EXCERPTED TEXT:

-------

I will start by responding to the hon. Member for Hammersmith (Andy Slaughter). Significant concerns were raised on Second Reading, particularly with regard to the views of the Residential Landlords Association. In keeping with the spirit of the way in which this legislation has been developed, significant work took place to try to resolve that issue so that the Bill would not be put at risk during the parliamentary process. That work was done in conjunction with not just the RLA, but a number of charities and the LGA.
On Government amendment 2, which I asked the hon. Member for Harrow East (Bob Blackman) about, why cap the tenancy at 12 months? That seems to encourage local authorities to offer shorter-term tenancies, rather than making standard offers of longer-term tenancies. The Select Committee did not recommend a 12-month cap, so why have the Government inserted such a provision?
If the right hon. Gentleman will forgive me, I will make the points that I was going to make and then I will directly address his point.
The hon. Member for Hammersmith mentioned Shelter’s concerns about clause 1. I assure him that we reached agreement with Shelter and other organisations that the clause would be acceptable before it was drafted and before the amendments were tabled. He also mentioned costs, about which we had a long debate in Committee. I note that he has been reassured by comments today, given his willingness to withdraw new clause 1. I undertook to consider further amendments and, once the Bill has been amended, I will be more than willing to share with the House what the additional costs will be.
I hope that the right hon. Member for Leigh (Andy Burnham) will be reassured that there is no upper limit. The reference to 12 months means that the minimum length of tenancy can be increased to 12 months through regulations. Basically, if the rental market changed and we were in a position to change legislation to reflect a 12-month rather than six-month tenancy, that provision would give us the flexibility to do so. It does not put a maximum cap on the tenancy that can be secured. If a local authority is able to secure a three-year tenancy because that is what a landlord is offering, people who were homeless or at risk of homelessness would be able to take up that offer of a longer tenancy. I hope that that reassures him.
I thank my hon. Friend—I nearly went too far. I am not sure that “hon. Friend” would be the right term, bearing in mind that I have another appearance before the Select Committee on Monday, but I thank the hon. Member for Sheffield South East (Mr Betts) for the part that he has played on the Committee. I thank him and the hon. Member for Hammersmith, as well as other Members, especially the hon. Member for Dulwich and West Norwood (Helen Hayes), for the work that they have been willing to do behind the scenes to get the Bill to this point.
The hon. Member for Sheffield South East talked about the code of guidance, and it is critical that we get that right. As he knows, the code of guidance will be updated. The Bill includes a commitment to put that before the House, and we will work with the LGA on that code to ensure that we get it as right as we can. As my hon. Friend the Member for Harrow East pointed out, the Bill contains powers to put in place a code of practice, so the Secretary of State can reinforce any existing legislation through regulations, or introduce new regulations.

-------

MATERIAL PROVIDED:
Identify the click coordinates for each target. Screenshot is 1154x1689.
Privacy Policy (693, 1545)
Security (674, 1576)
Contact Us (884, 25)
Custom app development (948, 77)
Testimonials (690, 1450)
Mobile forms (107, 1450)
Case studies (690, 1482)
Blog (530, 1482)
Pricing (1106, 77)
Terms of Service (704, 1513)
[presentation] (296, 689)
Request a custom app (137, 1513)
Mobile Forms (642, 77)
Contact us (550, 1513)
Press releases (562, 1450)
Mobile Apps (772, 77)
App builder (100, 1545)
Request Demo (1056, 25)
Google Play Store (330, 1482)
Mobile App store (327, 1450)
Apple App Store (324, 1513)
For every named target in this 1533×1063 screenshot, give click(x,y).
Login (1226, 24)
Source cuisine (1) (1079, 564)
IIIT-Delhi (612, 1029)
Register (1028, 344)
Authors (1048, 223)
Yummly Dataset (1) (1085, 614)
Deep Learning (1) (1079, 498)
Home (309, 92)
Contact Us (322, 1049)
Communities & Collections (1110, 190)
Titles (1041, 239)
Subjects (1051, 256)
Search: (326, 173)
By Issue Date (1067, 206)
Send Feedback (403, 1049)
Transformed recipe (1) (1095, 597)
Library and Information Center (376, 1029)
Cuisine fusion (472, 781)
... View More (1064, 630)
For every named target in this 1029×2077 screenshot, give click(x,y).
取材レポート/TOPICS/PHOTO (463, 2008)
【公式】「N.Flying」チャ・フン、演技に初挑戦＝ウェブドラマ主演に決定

-------

TASKS AND EXERCISES:
A – From the records, give the stretch from the line containing "Transformed recipe (1) (1095, 597)" through the line containing "取材レポート/TOPICS/PHOTO (463, 2008)" as a Markdown table with the columns Row and Line, one row per line.
B – Extend the parliamentary debate on the homelessness Bill, picking up after its final sentence.

ANSWERS:
A –
| Row | Line |
|---|---|
| 1 | Transformed recipe (1) (1095, 597) |
| 2 | Library and Information Center (376, 1029) |
| 3 | Cuisine fusion (472, 781) |
| 4 | ... View More (1064, 630) |
| 5 | For every named target in this 1029×2077 screenshot, give click(x,y). |
| 6 | 取材レポート/TOPICS/PHOTO (463, 2008) |

B –
There is a positive consensus across the House that the amendments will improve the Bill and make it more workable.
Amendment 1 agreed to.
Amendments made: 2, page 6, line 11, after “accommodation” insert
“and, on the date of refusal, there was a reasonable prospect that suitable accommodation would be available for occupation by the applicant for at least 6 months or such longer period not exceeding 12 months as may be prescribed”
This amendment provides that a local housing authority can only bring the duty in section 195(2) of the Housing Act 1996 (inserted by clause 4) to an end on the basis that the applicant has refused an offer of suitable accommodation, if on the date of the refusal there was a reasonable prospect that suitable accommodation would be available for 6 months or such longer period not exceeding 12 months as may be prescribed in regulations made by the Secretary of State.
Amendment 3, page 6, line 22, at end insert—
‘(9) The duty under subsection (2) can also be brought to an end under sections 193A and 193B (notices in cases of applicant’s deliberate and unreasonable refusal to co-operate).””—(Mr Marcus Jones.)
This amendment inserts, into section 195 of the Housing Act 1996 (inserted by clause 4), a reference to sections 193A and 193B of that Act (inserted by clause 7) under which the duty in section 195(2) can be brought to an end.
Clause 5
Duties owed to those who are homeless
Amendments made: 4, page 7, line 45, after “accommodation” insert
“and, on the date of refusal, there was a reasonable prospect that suitable accommodation would be available for occupation by the applicant for at least 6 months or such longer period not exceeding 12 months as may be prescribed”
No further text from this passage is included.